The robotics industry has a data problem that looks like an abundance problem. Datasets are growing. Episode counts are climbing. But the models trained on them still fail in real homes. The issue is not quantity — it is what the data actually captures.
At Lili-o, quality data has three properties. It is contact-rich: every episode involves physical interaction with objects — grasping, placing, wiping, pouring — not just navigation or observation. It is environmentally diverse: captured across different home layouts, lighting conditions, and object configurations, not a single benchmark kitchen. And it is behaviorally grounded: it reflects how humans actually interact with their environments, not just what a robot can currently do.
Whatever wins the household robotics race, it will need data. Real-world, contact-rich, home environment data. At scale.

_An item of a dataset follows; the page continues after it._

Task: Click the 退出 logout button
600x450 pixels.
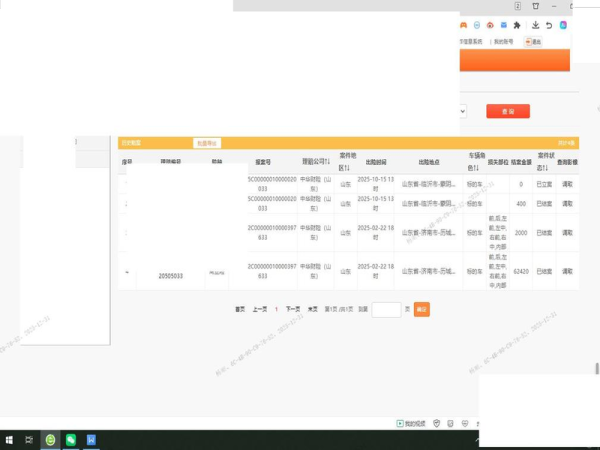Action: (532, 42)
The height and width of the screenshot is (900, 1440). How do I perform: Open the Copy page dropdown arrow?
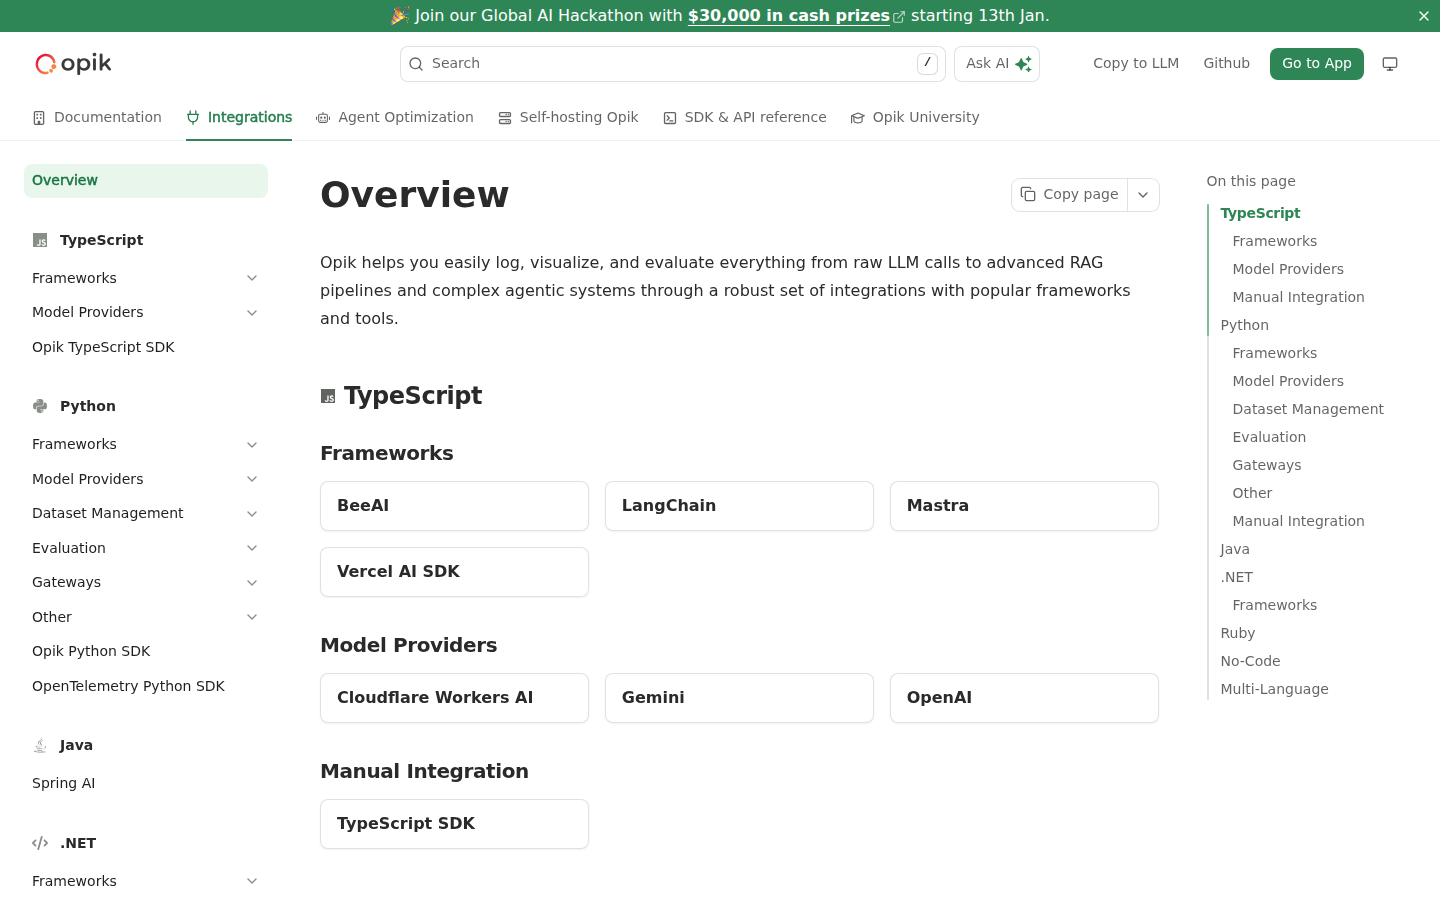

Our primary data source is the foundry: purpose-built environments where robots run manipulation tasks continuously, 24/7, across a heterogeneous fleet. Each episode is instrumented with multi-modal sensing — RGB, depth, proprioception, force — and annotated with task state, contact events, and failure modes.

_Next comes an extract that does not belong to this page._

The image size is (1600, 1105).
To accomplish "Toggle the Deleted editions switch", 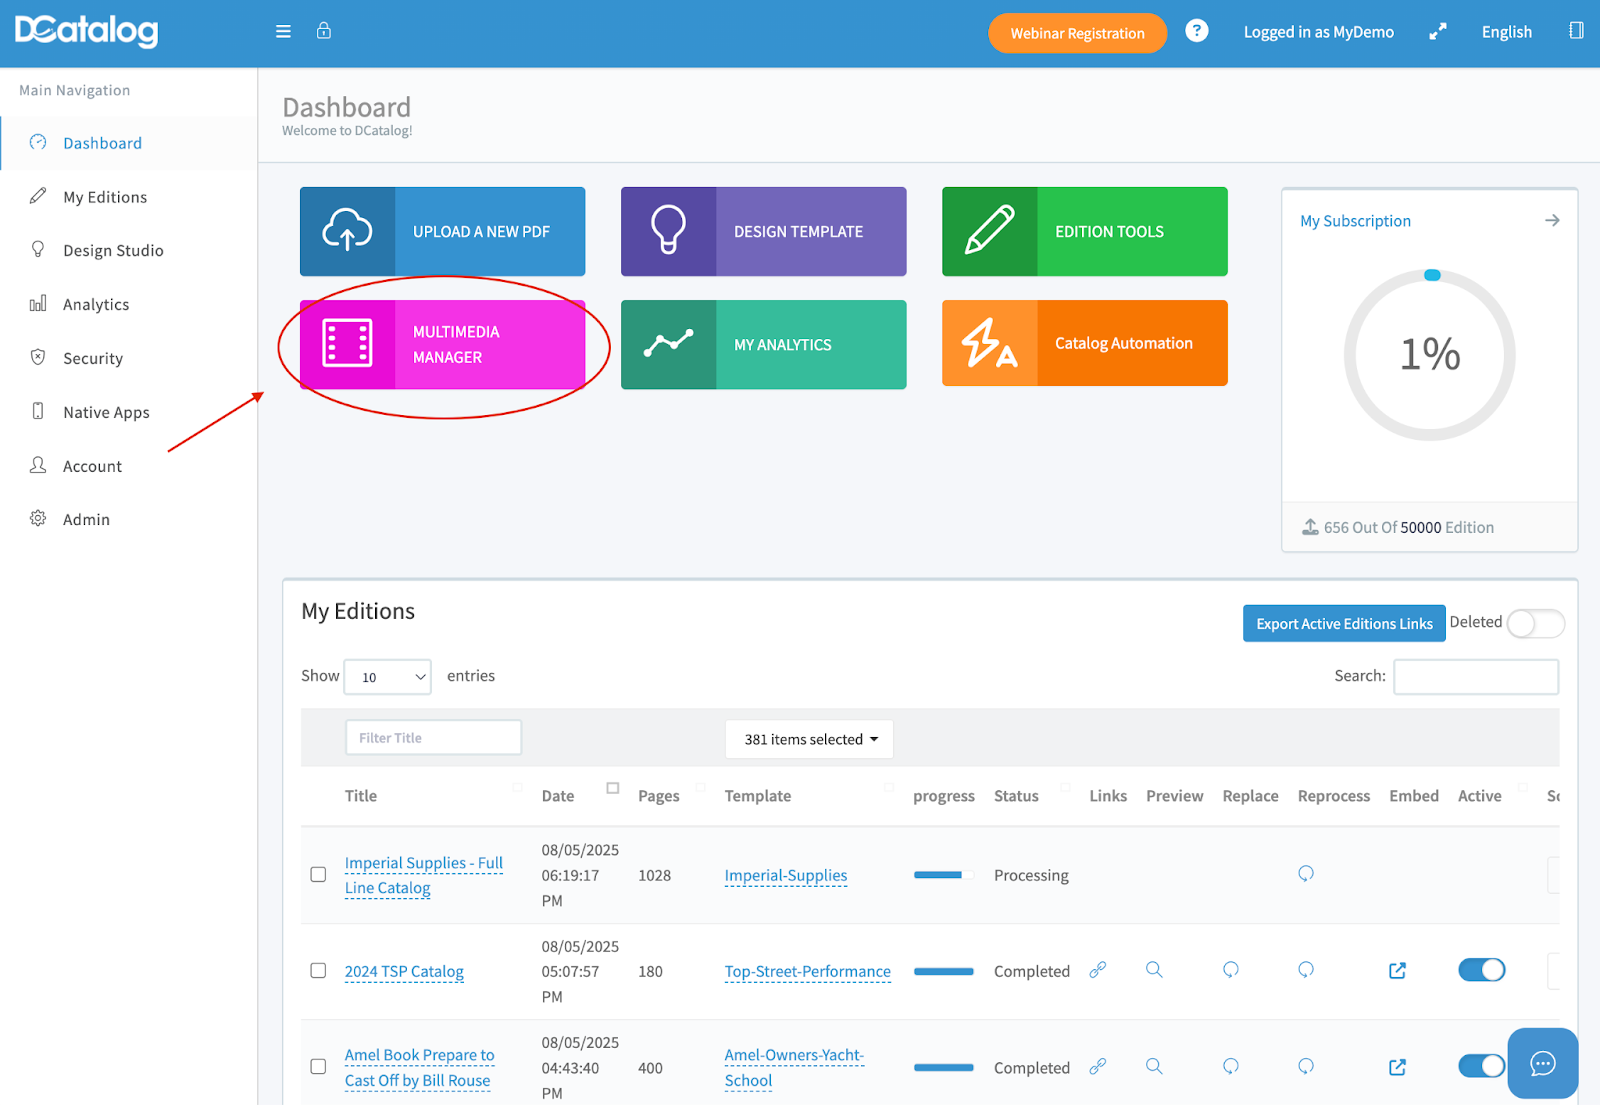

Foundry data gives us repeatability and scale. We can run the same task thousands of times, vary parameters systematically, and measure exactly what changes when we modify a primitive or a retry strategy. This is the controlled half of our data strategy.
Foundry runs have a blind spot: they only capture what a robot can physically do with its current embodiment. They miss the infinite variation of real human homes — the cluttered countertops, the non-standard object shapes, the improvised solutions people use every day.

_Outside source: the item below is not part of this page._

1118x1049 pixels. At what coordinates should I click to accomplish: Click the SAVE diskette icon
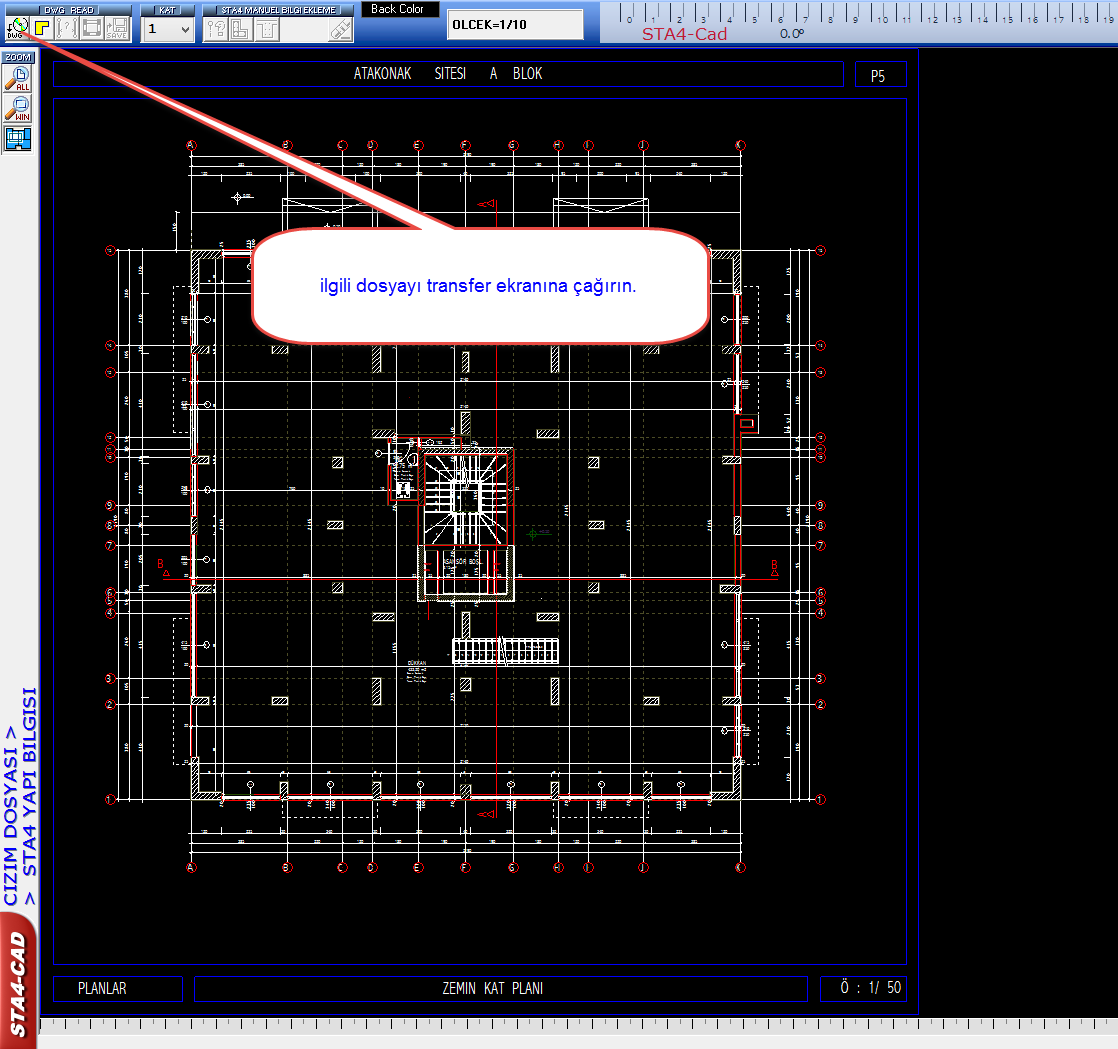[x=117, y=28]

Our human-centric channel sends participants into their own kitchens and living rooms wearing RGB-D cameras and haptic gloves. The result is data that captures environmental chaos, natural behavioral variance, and physical interaction at a level no controlled environment can replicate.

Quality also means knowing what not to include. We discard episodes with incomplete sensing, ambiguous task boundaries, or degenerate contact sequences. We tag and segment rather than dump raw footage. And we measure downstream model performance on held-out home scenarios — not just training loss — to validate that new data actually improves generalization.
For household manipulation, the signal lives in contact events, gripper state, object pose relative to the scene, and the temporal structure of multi-step tasks. Video alone is not enough. Proprioception alone is not enough. Quality data fuses these modalities with task-level annotations so that models learn transferable structure, not memorized trajectories.
The goal is not the largest dataset. It is the dataset that closes the gap between what works in the lab and what works in your kitchen.